El problema es que queremos la placa, la firma de director, la batuta de oro para enseñarla como si fuera un premio que va a recibir admiración y reconocimiento cuando en realidad el buen jefe está difuminado- No es que esté en la sombra, sino que está en cada uno de los seres que lo rodean. Su manera de vivir y actuar en la vida le convierte automáticamente en referente porque entusiasma, ayuda, contagia, ofrece un servicio que consigue mejorar a cuantos le rodean y los impulsa hacia un devenir organizativo y vital importante. No busca ser jefe y mandar e imponer sino que se muestra como es. Dirige su timón y eso conlleva a ya no arrastrar la flota sino mostrar un camino, una manera de hacer, a otros barcos que aprenden, se animan y se mueven. Siempre mira y escucha a su alrededor para poder aportar por un lado, y para hacer aflorar las verdaderas necesidades y anhelos del otro.

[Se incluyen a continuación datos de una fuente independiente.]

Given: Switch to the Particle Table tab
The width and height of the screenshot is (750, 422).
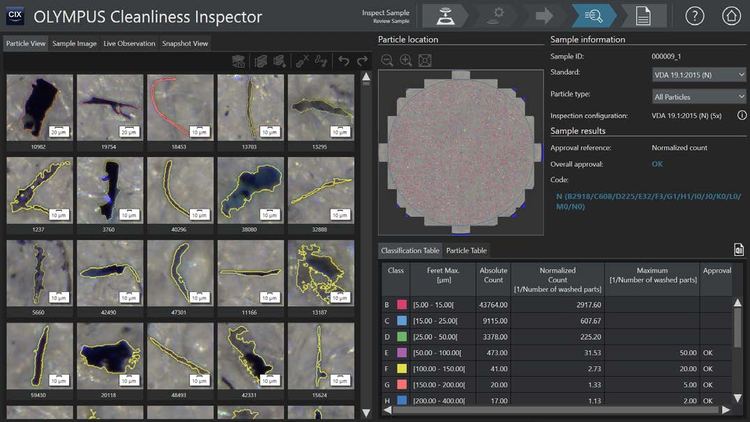Looking at the screenshot, I should click(466, 250).
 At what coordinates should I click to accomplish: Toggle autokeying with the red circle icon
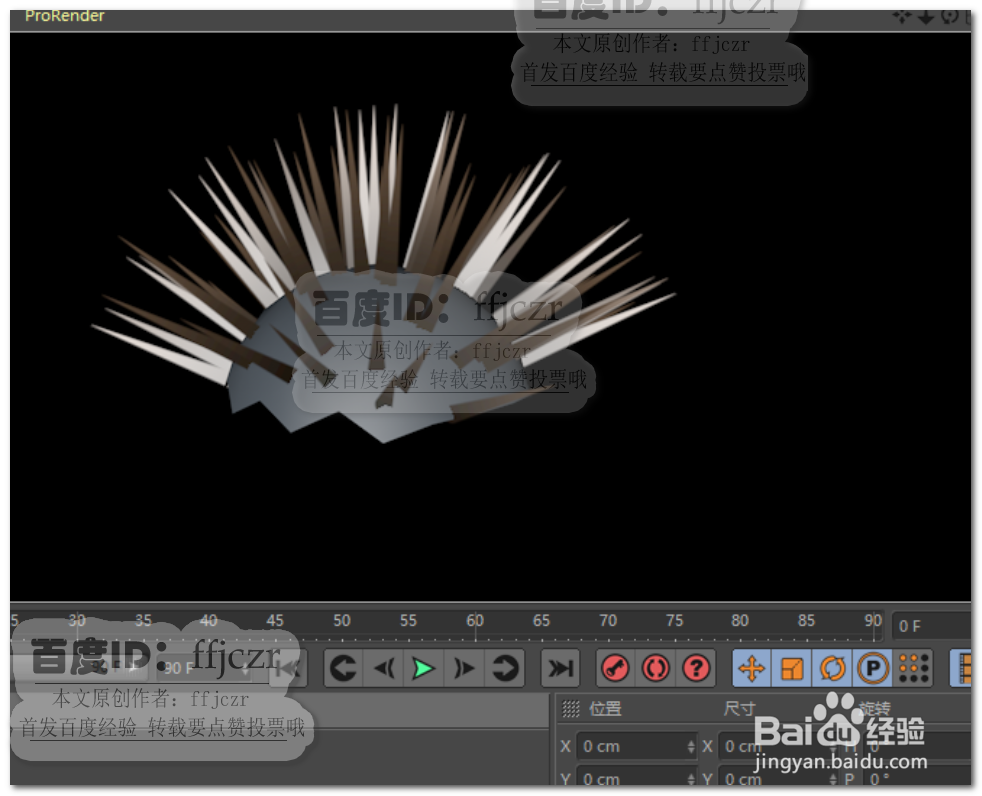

Sin embargo seguimos tolerando los “falsos” jefes, los de la titulitis, los que buscan el beneficio personal y figurar en la escala, en la malla de mover el mundo y así estamos atrapados ante una manera ni natural ni justa de organizarnos la vida.

No necesitamos un planeta de jefes, de “capos”, sino un planeta de “cordes” movidos por el corazón. Corazones latientes, escuchando la propia armonía y la del mundo.

Desaprende acatar órdenes porque si. Aprende a moverte sin que te lo ordenen. Admira la persona y no a su posición, su jerarquía, su titulitis que no es sino una máscara más. Recuerda la importancia de la fila india, en la que cada uno de nosotros dirige cuando le toca dirigir. Deja fluir. Siente en unidad. Recuerda ese fluir armónico, responsable, bello, sostenible y respetuoso con el medio. Todos tenemos nuestro momento de liderar la comunidad. Pero lo primero es guiarnos a nosotros mismos, nuestro faro interior, nuestra luz.

Si no lo vemos nosotros, si no somos responsables, no la verán los demás y tampoco habrá opción de desenmascarar a los jefes “planos” que inundan nuestro día a día.

Menos jefes “planos” y más “cordes”, corazones valientes que guían sus propias vidas.

Los cordes vibran en cadena, los jefes imponen las cadenas. Ambos infinitamente.